Source material -
┌──
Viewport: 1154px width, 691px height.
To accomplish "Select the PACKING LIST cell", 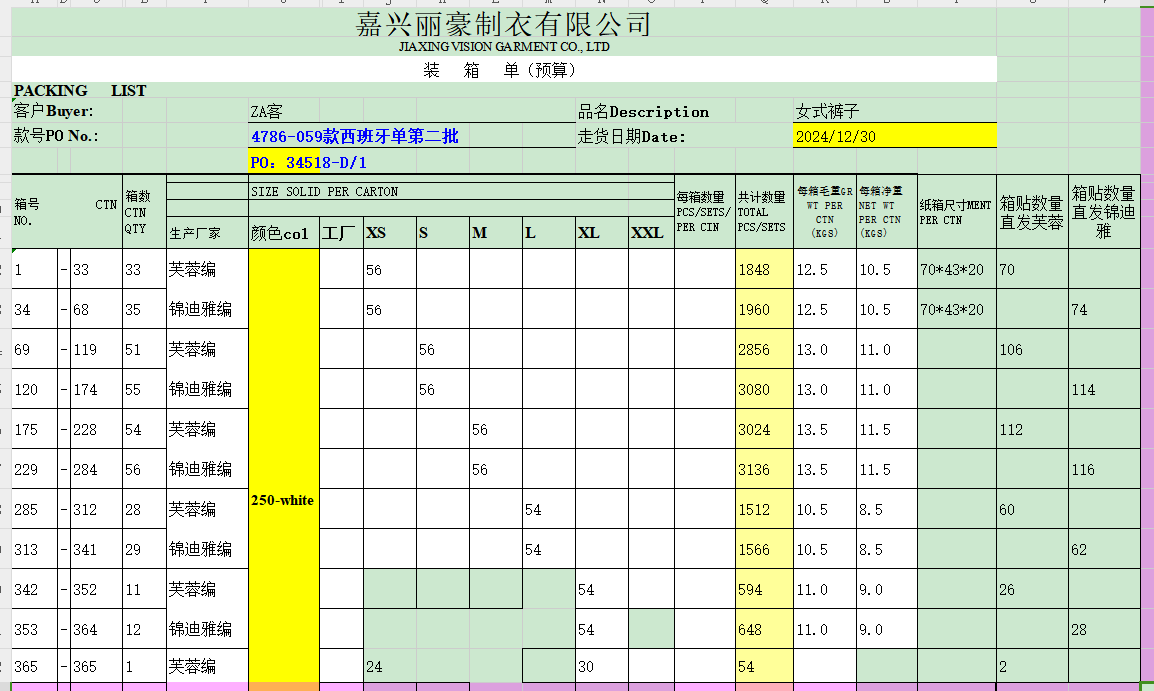I will pos(80,91).
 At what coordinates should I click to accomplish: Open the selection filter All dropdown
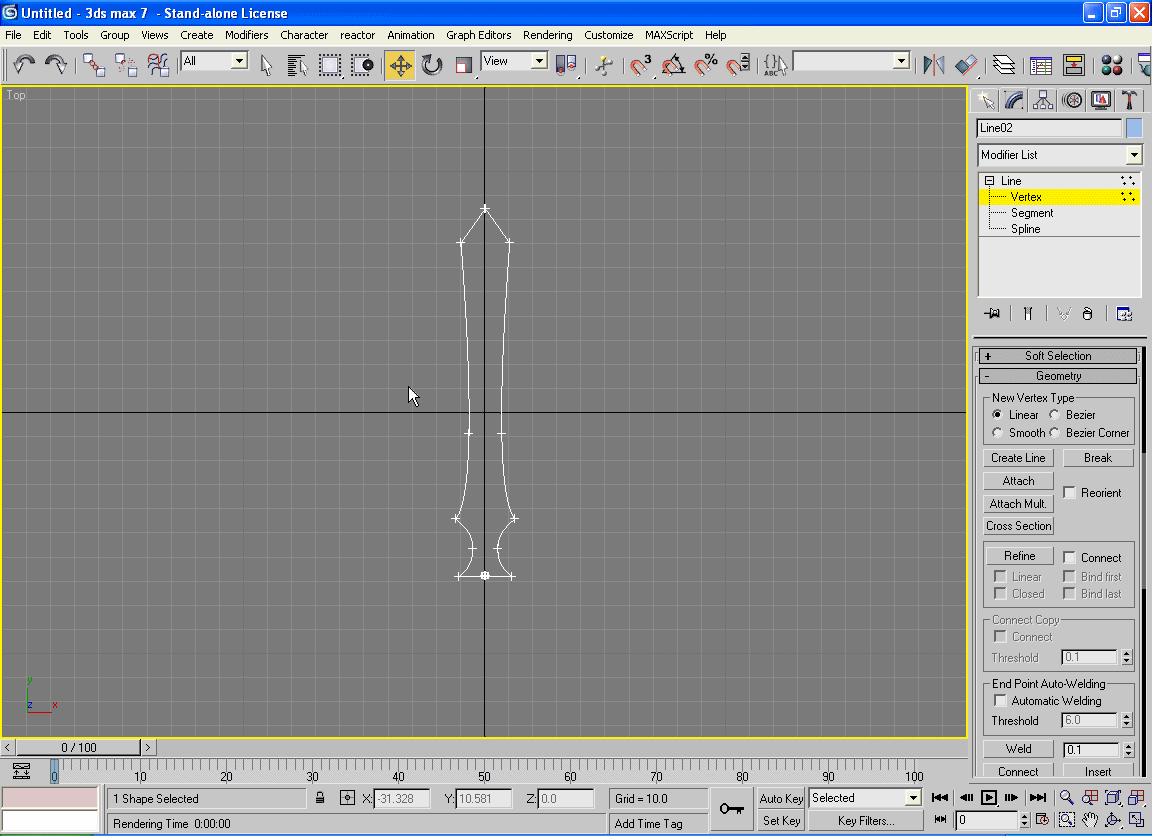click(x=214, y=61)
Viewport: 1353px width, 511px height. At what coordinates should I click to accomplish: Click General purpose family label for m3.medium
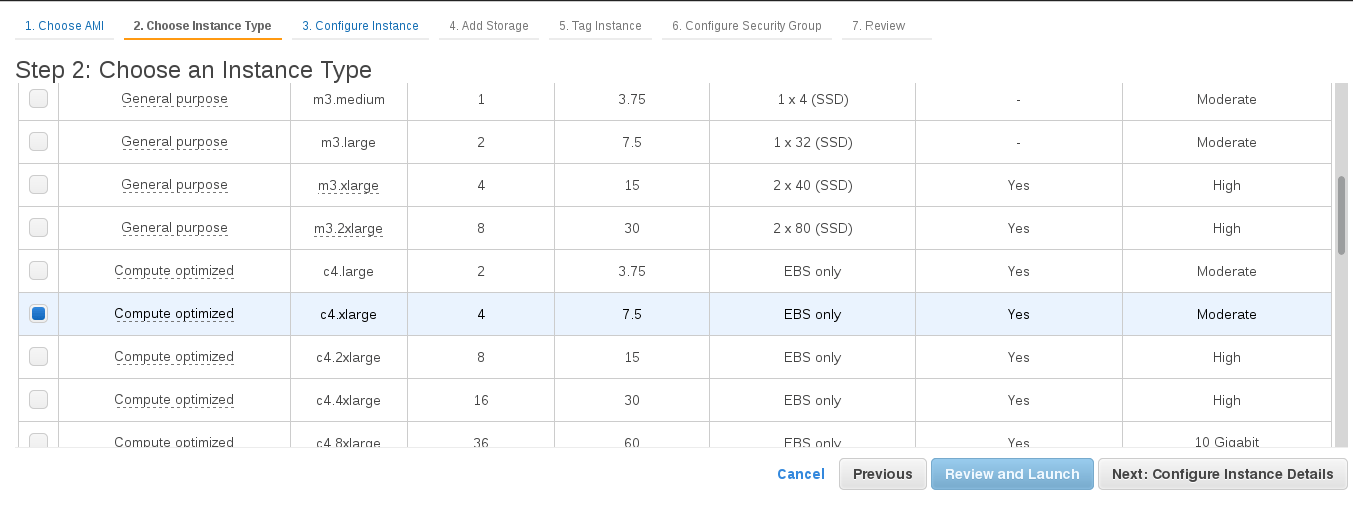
└──
What needs to be done -
Looking at the entries above, copy out every line in which "Viewport" occurs.

Written reply -
Viewport: 1154px width, 691px height.
Viewport: 1353px width, 511px height. At what coordinates should I click to accomplish: Click General purpose family label for m3.medium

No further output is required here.